┏━━

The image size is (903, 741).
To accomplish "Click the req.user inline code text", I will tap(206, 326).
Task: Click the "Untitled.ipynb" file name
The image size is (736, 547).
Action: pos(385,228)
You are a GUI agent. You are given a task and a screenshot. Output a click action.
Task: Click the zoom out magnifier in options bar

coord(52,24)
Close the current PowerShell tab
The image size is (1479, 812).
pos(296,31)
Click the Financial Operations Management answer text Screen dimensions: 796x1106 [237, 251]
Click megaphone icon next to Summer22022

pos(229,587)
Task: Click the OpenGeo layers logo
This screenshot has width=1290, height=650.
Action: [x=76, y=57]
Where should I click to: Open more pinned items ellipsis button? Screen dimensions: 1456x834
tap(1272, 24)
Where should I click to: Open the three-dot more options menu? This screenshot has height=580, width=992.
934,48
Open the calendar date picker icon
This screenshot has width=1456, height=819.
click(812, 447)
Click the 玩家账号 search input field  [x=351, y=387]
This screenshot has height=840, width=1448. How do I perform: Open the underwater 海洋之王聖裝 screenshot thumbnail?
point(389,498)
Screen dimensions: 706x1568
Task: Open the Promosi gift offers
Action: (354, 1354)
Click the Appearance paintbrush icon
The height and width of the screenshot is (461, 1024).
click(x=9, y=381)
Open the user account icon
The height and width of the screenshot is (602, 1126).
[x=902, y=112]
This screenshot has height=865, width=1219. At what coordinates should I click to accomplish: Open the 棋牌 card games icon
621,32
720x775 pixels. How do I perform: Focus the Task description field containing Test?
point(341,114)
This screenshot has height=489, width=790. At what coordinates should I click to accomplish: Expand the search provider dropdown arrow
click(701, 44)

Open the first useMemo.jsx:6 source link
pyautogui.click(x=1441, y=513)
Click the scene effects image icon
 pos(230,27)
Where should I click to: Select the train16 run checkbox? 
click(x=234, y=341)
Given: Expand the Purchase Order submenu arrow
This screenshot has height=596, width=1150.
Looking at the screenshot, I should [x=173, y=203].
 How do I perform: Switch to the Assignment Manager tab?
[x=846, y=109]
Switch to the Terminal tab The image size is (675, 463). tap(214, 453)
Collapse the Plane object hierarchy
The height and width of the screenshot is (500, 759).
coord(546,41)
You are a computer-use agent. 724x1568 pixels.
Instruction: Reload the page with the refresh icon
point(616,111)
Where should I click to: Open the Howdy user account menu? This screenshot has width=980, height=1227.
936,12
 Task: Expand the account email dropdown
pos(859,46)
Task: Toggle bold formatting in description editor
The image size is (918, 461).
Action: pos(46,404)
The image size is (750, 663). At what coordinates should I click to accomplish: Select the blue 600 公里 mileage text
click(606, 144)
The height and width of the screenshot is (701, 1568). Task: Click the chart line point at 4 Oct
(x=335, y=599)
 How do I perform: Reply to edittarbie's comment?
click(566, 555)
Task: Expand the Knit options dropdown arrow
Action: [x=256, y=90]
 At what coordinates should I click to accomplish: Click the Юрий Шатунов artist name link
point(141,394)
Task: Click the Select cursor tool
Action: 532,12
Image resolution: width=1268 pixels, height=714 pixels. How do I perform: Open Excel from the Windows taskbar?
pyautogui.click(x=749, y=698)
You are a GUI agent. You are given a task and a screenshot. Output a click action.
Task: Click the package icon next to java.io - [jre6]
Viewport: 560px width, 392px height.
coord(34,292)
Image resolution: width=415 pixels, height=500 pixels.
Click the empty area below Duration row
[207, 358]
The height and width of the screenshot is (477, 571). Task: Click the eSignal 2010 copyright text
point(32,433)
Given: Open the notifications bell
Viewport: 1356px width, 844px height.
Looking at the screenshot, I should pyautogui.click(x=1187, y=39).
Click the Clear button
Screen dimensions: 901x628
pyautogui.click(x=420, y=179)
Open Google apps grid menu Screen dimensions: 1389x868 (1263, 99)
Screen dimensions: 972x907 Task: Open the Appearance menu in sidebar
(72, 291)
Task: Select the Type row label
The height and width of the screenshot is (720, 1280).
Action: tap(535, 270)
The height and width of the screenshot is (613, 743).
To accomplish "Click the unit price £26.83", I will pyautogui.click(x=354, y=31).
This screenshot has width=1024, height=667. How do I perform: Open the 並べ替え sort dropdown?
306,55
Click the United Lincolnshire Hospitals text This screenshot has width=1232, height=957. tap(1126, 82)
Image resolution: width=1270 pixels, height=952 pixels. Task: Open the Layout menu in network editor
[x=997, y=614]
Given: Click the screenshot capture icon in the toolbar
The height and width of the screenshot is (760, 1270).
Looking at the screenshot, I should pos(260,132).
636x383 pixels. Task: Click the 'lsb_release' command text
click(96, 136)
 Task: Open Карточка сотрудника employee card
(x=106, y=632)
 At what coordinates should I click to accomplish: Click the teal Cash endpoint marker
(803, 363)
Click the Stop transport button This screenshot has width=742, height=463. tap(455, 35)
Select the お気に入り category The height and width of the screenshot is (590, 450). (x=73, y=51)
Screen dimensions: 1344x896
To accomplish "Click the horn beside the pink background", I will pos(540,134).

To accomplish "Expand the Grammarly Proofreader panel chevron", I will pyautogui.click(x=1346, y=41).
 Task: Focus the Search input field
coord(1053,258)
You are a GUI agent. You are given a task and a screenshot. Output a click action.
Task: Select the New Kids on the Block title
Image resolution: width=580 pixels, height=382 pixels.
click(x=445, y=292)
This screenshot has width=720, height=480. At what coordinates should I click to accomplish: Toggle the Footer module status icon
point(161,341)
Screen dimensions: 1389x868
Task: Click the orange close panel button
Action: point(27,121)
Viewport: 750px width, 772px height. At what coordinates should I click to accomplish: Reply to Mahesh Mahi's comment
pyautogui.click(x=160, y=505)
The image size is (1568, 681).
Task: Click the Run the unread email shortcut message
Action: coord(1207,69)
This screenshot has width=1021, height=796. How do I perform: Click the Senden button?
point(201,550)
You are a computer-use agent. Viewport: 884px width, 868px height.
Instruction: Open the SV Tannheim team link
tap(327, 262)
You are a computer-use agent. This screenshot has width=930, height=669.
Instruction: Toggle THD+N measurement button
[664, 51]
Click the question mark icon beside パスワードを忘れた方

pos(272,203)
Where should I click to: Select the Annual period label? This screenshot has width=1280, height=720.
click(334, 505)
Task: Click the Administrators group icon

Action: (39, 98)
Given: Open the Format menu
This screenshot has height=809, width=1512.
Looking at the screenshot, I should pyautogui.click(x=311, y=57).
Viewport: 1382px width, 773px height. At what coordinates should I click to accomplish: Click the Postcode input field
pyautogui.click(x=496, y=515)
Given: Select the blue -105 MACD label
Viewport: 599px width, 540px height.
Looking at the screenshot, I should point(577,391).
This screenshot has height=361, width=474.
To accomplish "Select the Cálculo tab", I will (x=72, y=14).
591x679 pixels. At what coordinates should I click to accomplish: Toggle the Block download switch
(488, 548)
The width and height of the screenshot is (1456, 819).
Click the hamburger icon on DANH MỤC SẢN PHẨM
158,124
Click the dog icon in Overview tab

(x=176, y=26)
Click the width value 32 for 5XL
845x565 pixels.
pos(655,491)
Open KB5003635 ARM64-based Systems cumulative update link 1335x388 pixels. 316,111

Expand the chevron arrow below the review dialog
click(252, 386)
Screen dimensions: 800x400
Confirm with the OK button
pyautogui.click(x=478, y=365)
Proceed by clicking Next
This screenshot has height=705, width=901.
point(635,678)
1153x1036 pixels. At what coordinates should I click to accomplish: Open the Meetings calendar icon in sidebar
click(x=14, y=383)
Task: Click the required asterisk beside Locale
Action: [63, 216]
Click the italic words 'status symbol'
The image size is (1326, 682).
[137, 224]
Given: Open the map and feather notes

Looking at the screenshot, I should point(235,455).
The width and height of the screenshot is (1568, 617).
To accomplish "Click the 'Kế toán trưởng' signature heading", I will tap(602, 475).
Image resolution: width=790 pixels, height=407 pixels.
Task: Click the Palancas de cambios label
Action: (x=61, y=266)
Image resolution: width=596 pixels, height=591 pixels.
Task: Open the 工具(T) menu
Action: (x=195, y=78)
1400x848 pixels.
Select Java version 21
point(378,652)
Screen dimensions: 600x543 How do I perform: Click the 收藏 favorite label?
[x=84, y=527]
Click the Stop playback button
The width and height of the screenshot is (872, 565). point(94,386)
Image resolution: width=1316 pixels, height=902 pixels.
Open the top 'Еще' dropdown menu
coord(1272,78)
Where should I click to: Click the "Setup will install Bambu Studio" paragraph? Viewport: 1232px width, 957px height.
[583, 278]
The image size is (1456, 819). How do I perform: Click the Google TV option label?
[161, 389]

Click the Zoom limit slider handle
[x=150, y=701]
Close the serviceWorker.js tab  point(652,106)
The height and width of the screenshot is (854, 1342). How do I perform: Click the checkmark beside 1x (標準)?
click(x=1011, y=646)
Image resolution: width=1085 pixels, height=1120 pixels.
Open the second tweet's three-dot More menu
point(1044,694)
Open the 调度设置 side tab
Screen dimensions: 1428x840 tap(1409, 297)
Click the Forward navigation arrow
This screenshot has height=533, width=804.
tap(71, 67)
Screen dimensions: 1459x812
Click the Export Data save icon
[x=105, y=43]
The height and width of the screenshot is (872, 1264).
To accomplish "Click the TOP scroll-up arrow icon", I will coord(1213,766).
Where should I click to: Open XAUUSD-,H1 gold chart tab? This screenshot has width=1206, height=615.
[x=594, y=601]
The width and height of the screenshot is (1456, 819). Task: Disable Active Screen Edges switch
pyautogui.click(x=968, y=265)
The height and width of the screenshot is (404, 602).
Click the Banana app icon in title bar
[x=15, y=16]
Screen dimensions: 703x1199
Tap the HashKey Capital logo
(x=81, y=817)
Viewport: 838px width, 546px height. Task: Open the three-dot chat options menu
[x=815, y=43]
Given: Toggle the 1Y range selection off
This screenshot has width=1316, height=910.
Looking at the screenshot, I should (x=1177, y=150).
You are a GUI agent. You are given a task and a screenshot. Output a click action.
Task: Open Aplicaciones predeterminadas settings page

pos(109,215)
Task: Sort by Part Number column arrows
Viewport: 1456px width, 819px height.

┗━━

Swap "Footer" for "Header" in the entries starting at the line containing "Given: Click the" and ending at the line containing "tap(327, 262)". Reproduce only those entries, with everything else left unchanged.

Given: Click the screenshot capture icon in the toolbar
The height and width of the screenshot is (760, 1270).
Looking at the screenshot, I should pos(260,132).
636x383 pixels. Task: Click the 'lsb_release' command text
click(96, 136)
 Task: Open Карточка сотрудника employee card
(x=106, y=632)
 At what coordinates should I click to accomplish: Click the teal Cash endpoint marker
(803, 363)
Click the Stop transport button This screenshot has width=742, height=463. tap(455, 35)
Select the お気に入り category The height and width of the screenshot is (590, 450). (x=73, y=51)
Screen dimensions: 1344x896
To accomplish "Click the horn beside the pink background", I will pos(540,134).

To accomplish "Expand the Grammarly Proofreader panel chevron", I will pyautogui.click(x=1346, y=41).
 Task: Focus the Search input field
coord(1053,258)
You are a GUI agent. You are given a task and a screenshot. Output a click action.
Task: Select the New Kids on the Block title
Image resolution: width=580 pixels, height=382 pixels.
click(x=445, y=292)
This screenshot has width=720, height=480. At what coordinates should I click to accomplish: Toggle the Header module status icon
point(161,341)
Screen dimensions: 1389x868
Task: Click the orange close panel button
Action: point(27,121)
Viewport: 750px width, 772px height. At what coordinates should I click to accomplish: Reply to Mahesh Mahi's comment
pyautogui.click(x=160, y=505)
The image size is (1568, 681).
Task: Click the Run the unread email shortcut message
Action: coord(1207,69)
This screenshot has width=1021, height=796. How do I perform: Click the Senden button?
point(201,550)
You are a computer-use agent. Viewport: 884px width, 868px height.
Instruction: Open the SV Tannheim team link
tap(327, 262)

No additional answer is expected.